18 May 2008

Zola® Brand Fiction: Freshness Guaranteed!

What a great idea for a book!

My continuing traversal of Emile Zola’s Rougon-Macquart cycle, the 20-volume “natural history of a family under the Second Empire,” was briefly derailed, not long ago, by the 15th novel in the series, Le Rêve. For weeks, I dawdled over the book’s opening scene, in which an angelic, blonde orphan girl seeks shelter in the doorway of a church, in the middle of a fierce snowstorm; a kindly, childless couple take her in.

To put it bluntly, this is not what we come to Zola for. If we want sentimental crap like that, we will turn to the Victorian English novelists (and not a few Americans). We come to Zola for un- blinking depictions of the human condition. His coolly detached analyses are not lurid but scientific; it’s not for nothing that he calls the series a “natural history,” and Zola is especially drawn to sex as a motivation for his characters, much as Balzac blamed money as the root of all evil. Although in their own time they were considered scandalous, nowadays, with armies of Marxists and Freudians to back them up, Zola and Balzac seem like our contemporaries.

I couldn’t get into Le Rêve. Not quite three weeks ago, I resolved to skip it, for now, and to dive into the 16th Rougon-Macquart novel, La Bête Humaine. Fie on pitiful orphans! True to his old form, Zola begins La Bête Humaine with a confession of sexual abuse greeted by one of the most harrowing scenes of wife-beating ever written, culminating in a murder plot. “Ah,” I said, “it feels good to be home.”

I’m pleased to announce that I’ve finished the book, breaking my speed record for a French novel this length, and wholly appropriate for a novel that’s set in railyards and locomotives. By weird coincidence, I was riding from Beynes to Paris when I read the terrifying train-wreck scene; I can tell you that it requires a good deal of fortitude not to jump off the train after a scene like that.

Yet as I read, I was troubled by questions. How could Zola understand his own work so poorly, that he’d throw in a cheesy heart-warmer in the middle of the rutting passions of the Rougons and the Macquarts? How could he be persuaded that angelic orphans are what we want from him? How could he fail to recognize that he had become a brand name?

Lurking in the heart of each of these men is a cold-blooded killer.

The answer turns out to be that the critical reaction to his previous novel wounded Zola. La Terre (The Earth) is, even by his standards, extreme, perhaps best summed up in the scene in which an 80-year-old woman kills her mentally deficient grandson with an axe when he rapes her in a barn. As I noted in an earlier posting, the common complaint is that Zola’s characters behave like animals, but in La Terre, the animals are better-behaved than the people. With Le Rêve, Zola set out to prove that he was capable of writing a story in which people are motivated by altruistic love.

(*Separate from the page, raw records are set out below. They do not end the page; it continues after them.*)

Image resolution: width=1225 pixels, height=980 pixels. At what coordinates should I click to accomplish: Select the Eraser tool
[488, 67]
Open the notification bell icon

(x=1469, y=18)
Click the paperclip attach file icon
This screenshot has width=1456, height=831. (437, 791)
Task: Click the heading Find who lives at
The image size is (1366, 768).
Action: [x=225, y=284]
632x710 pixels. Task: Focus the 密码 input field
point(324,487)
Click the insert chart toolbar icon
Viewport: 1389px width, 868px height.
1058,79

Well, good for him. That even he wasn’t entirely persuaded by the demonstration may be seen in the title: The Dream. As in, “You think people aren’t motivated by lust and greed? Dream on.” I’m sure I’ll get to it, one of these days.

La Bête Humaine, on the other hand, is a passionate defense of the things Zola really believed in, as well as a monument to modernity. Choo-choo trains may be old-fashioned to us, but to Zola, they were the latest word in technology. When I visited his country house, in Médan, I was surprised to see a train track running along the bottom of his garden. “That must have cut into property values,” I said, but the guide told me that Zola loved to watch the trains passing.

Jean Renoir, son of the Impressionist painter,
adapted
La Bête Humaine for the cinema.

The Impressionist painters, working at the same time, were controversial because they elevated trains (and other mundane and working-class subjects) by making art of them; Zola was doing the same thing. As a sometime art critic, he was a champion of the Impressionists (and a schoolmate of Cézanne), and in his fiction he strove to promote the same ideals and to achieve many of the same goals.

In each Rougon-Macquart novel, he is liable to describe sunlight precisely the same way, at least a few times: as “une poussière d’or,” a dusting of gold. The description makes little sense until one recalls the lighting effects in the paintings of his contemporaries. La Bête Humaine is crammed with painterly wordplay, describing the play of light, breaking down colors, detailing the shifting skies.

And there’s plenty of base behavior, too, rough sex and rougher politics: one has no difficulty identifying this novel as Zola Brand Fiction.

As a writer, I may find this more intriguing than you do. But as I chug away at my career, questions of through-line emerge already in conversations with my agent: will a projected book make sense in the context of other things I’ve written? So far, the answer apparently is yes. Whether this is the result of an accident or of an obsessive temperament, I can’t say, but I can assure you it wasn’t intentional.

In general, I don’t turn to classic literature for career advice, though I do seek other kinds of wisdom among the pages. In La Bête Humaine, I got all that, plus a thrilling story — that reads like a runaway train.